═══ Extracto de página

“Con enorme claridad, Ratzinger desarrolló los horizontes que entrecruzan a la razón y a la fe”

Entrevista publicada este domingo 30 de julio por Artes y Letras de El Mercurio al presidente de la Academia Chilena de Ciencias Sociales, Políticas y Morales, Jaime Antúnez, respecto al lanzamiento de su nuevo libro sobre Benedicto XVI.

“Fue un privilegio inaudito e inmerecido”. Así califica Jaime Antúnez el vínculo personal que mantuvo, durante 35 años, con Joseph Ratzinger. El escritor y filósofo presentó el libro “Benedicto XVI, el Papa de la Modernidad” (Ediciones UC).

– Rocco Buttiglione describe este nuevo libro como la “historia de una extraordinaria amistad intelectual”. Y lo define a usted como “un compañero fiel de Ratzinger en su camino”. ¿Concuerda con esta mirada de Buttiglione?

– Buttiglione es muy generoso en sus palabras… El es un intelectual de mi generación, más joven que yo, que conoció y colaboró de cerca con los últimos Papas, desde Juan Pablo II a Francisco.  Por lo que usted recuerda de sus palabras en el Prefacio, veo que apunta a algo que  él denomina la “sinopsis de la gran teología europea, que es la teología del Concilio Vaticano II que ofrece la obra de Ratzinger”; vincula ésta a una nueva etapa de la vida de la Iglesia, en que pueblos nuevos, los latinoamericanos, piensan el acontecimiento cristiano a partir de su propia experiencia de fe. Un itinerario que en realidad comienza más atrás, pero que en el marco de aquello que en el libro se discute como “modernidad”, se entiende desde Juan Pablo II en Puebla de los Ángeles  (México 1978) hasta el primer Papa latinoamericano, Francisco, ya en la tercera década del siglo XXI. El cardenal Ratzinger, a quien conocí en 1987, desde el pontificado del Papa polaco y pasando por la Conferencia de Aparecida en 2007 que presidió como Papa Benedicto XVI, fue como el eje de ese camino hacia un tiempo nuevo, el presente -“vivido dentro de la historia tumultuosa de la Iglesia y del mundo” expresa Buttiglione- del cual se debe aún esperar que alumbren realidades históricamente importantes. 

En ese contexto, haber estado en los pasados 35 años cerca de Joseph Ratzinger, luego Benedicto XVI, haber “acompañado tanto su pensamiento como su obra” ayudando “a que su voz se escuchara, lo cual creó un vínculo que siguió fortaleciéndose” (según él mismo expresó en carta cuando Humanitas cumplió 20 años) es un privilegio inaudito y desde luego inmerecido.  

– En el libro aparecen varias entrevistas que realizó al entonces cardenal Ratzinger y también el relato de un emotivo diálogo que tuvo en el Vaticano con el Papa Emérito. A través de todos esos encuentros, ¿cómo se fue completando y enriqueciendo su percepción de la personalidad y carácter de Joseph Ratzinger? ¿Diría que era una persona difícil de conocer, tal vez por su introversión?

══════
═══ Información proporcionada

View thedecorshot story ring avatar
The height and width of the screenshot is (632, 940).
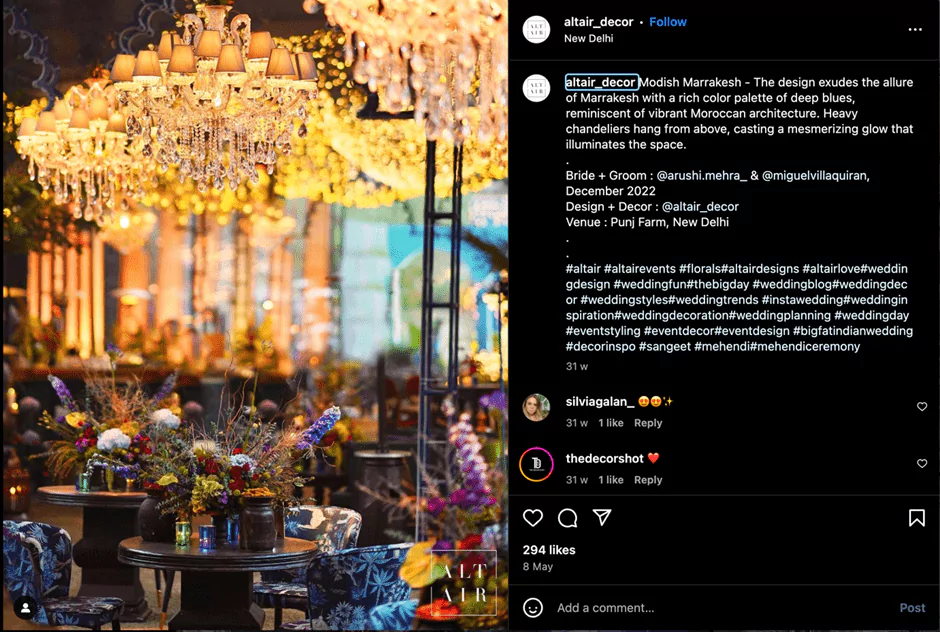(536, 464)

══════
═══ Información proporcionada

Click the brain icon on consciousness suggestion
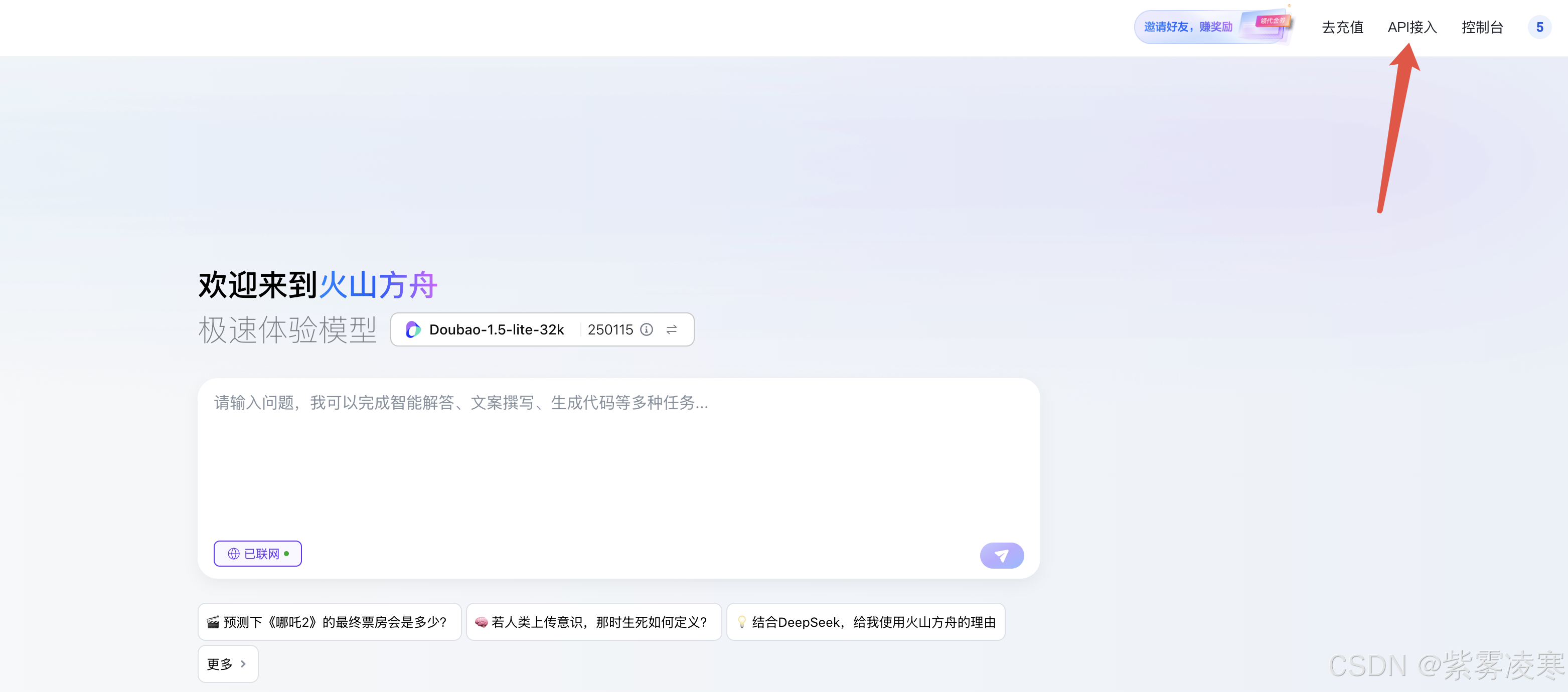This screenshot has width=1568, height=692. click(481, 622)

══════

* _Lista de tareas_:
A. Según la entrevista sobre Ratzinger, ¿en qué año conoció Jaime Antúnez al cardenal Ratzinger?
B. Retoma la entrevista sobre Ratzinger desde el punto en que se interrumpe.
Los ítems no intervienen en esto.

* _Resultados por tarea_:
A. En 1987.

B.
– En cuanto a lo segundo respondería que en absoluto. En nuestro primer encuentro -y porque entonces era difícil que personalidades como él dieran entrevistas- podía uno imaginarse que habría una cierta tensión o apuro que dificultaría las cosas. Yo andaba por los 40 y él por los 60 años. No obstante bastó el saludo y comenzar la conversación -que esa vez fue en francés- para que hubiese una distensión completa. Recuerdo qué admiración me provocó en aquel primer  encuentro la facilidad y claridad con que adelantaba  cada respuesta, en un idioma que no era el suyo, sobre temas que revestían complejidad. Todo lo que expresaba era de una gran limpidez. Con mucha amabilidad y delicadeza, sin que en absoluto se sintiese uno compelido a tener que hablar, le gustaba siempre saber qué información y qué juicio querría uno darle de su propio habitat o país. Me sorprendió y conmovió aquella vez que, hacia el final de la conversación, me dijera con toda familiaridad y discreción: “muchos saludos al Graf”. Me revelaba finamente con eso que me había recibido porque un amigo suyo que vivía entonces en Chile, don José Raczynski, le había escrito diciéndole que yo era un amigo de confianza suyo. Sellaba con ese pequeño gesto, como impresión final, que estábamos conversando entre personas que se conocían o que tenían seres cercanos en común.

– ¿Percibió alguna evolución entre el Joseph Ratzinger  que entrevistó por primera vez en  febrero de 1987 y el Papa Emérito con el que conversó personalmente en 2016?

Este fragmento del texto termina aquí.